On the mirror it said, "Humans can lick too," in the dog's blood.
This is a true story, don't be afraid to look it up!
So a guy gets a motorcycle with authentic leather seats, and the dealer tells him, "Dude, the rain will ruin the seats. Get it under something if it starts raining, and worst-case scenario, put Vaseline all over the seats to make it waterproof." So he goes to his girlfriend's house that night for dinner, and before he goes inside, she says, "Listen, this is your first time meeting my parents. We have a rule: the first one to speak has to do the dishes." So he walks inside and sees a mountain of dishes, over three months' worth, because no one has spoken, and the stench is awful.
During dinner, he concocted a plan to get someone to speak, so he started doing all of this crazy shit to try and get someone to speak. Not a peep. Eventually, he grabs his girlfriend, bends her over, and starts going to town. Still nothing. The parents are outraged but not speaking because they don't want to do the dishes. After about a minute of this, he walks away and does the same to her mum and starts going to town. Now the dad is pissed and just staring him down with daggers. At that moment, it starts to rain. He remembers his motorcycle is out in the rain, and he grabs the Vaseline out of his pack pocket, and the dad goes, "FINE! I'LL DO THE DISHES!"

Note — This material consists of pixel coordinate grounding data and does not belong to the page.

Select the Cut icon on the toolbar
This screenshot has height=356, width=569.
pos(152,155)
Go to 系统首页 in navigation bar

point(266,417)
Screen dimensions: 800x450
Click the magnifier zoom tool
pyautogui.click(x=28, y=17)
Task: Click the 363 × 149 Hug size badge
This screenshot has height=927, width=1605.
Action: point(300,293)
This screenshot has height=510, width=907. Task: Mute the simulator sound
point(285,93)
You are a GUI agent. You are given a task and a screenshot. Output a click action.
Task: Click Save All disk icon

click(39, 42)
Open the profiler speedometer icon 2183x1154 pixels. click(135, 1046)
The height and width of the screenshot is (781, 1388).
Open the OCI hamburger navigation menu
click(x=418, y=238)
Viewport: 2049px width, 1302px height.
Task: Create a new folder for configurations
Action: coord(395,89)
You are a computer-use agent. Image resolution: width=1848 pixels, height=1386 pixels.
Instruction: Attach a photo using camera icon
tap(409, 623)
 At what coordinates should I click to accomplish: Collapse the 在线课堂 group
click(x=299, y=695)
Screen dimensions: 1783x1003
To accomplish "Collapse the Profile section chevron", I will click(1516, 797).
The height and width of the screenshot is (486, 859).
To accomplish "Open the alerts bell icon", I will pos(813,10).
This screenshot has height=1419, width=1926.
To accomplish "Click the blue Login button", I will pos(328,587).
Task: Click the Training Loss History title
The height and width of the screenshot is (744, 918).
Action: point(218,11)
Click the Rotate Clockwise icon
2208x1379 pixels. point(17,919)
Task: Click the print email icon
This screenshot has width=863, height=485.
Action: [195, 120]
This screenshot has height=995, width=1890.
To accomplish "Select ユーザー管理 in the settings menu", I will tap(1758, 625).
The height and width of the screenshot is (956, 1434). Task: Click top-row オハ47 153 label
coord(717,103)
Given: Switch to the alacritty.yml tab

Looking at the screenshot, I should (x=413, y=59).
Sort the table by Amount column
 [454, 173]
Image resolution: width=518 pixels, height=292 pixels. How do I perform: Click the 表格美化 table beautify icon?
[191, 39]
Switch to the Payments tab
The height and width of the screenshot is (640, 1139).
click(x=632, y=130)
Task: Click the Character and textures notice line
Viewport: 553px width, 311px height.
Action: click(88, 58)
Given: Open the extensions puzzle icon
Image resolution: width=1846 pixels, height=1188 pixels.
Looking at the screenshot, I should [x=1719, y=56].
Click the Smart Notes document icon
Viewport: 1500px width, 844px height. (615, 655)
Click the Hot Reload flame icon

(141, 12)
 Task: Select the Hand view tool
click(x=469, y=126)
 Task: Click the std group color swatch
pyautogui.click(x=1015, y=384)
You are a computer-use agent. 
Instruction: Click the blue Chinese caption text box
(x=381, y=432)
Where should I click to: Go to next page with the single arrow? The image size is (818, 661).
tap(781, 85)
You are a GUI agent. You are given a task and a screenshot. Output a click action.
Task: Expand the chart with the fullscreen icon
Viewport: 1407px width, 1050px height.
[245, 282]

Yo mama so fat and old, she lifted her boob to wash under it, and a pilgrim fell from under it.
Did you hear about the boy who sat under a cow?
He got a pat on the head.
I never understood school shooting jokes.
I guess they were aimed at younger audiences.
What do you call an underwater maid?
A mermaid! 😂😂😂😂
Wait, since I'm underage from having sex, what is it like?
Who are the fastest readers? Nine-eleven victims, because they fell through 720 stories in under 10 seconds.
One hot day a cow wanted some shade.
He found a tree and started resting under it, but there was a chicken bothering him. The cow exclaimed, "Moooove!" The chicken didn't move. Again, "Moooove!" and still the chicken wouldn't move. The cow yelled, "MOOOOOVE!" The chicken turned around and said, "FUCKOFF."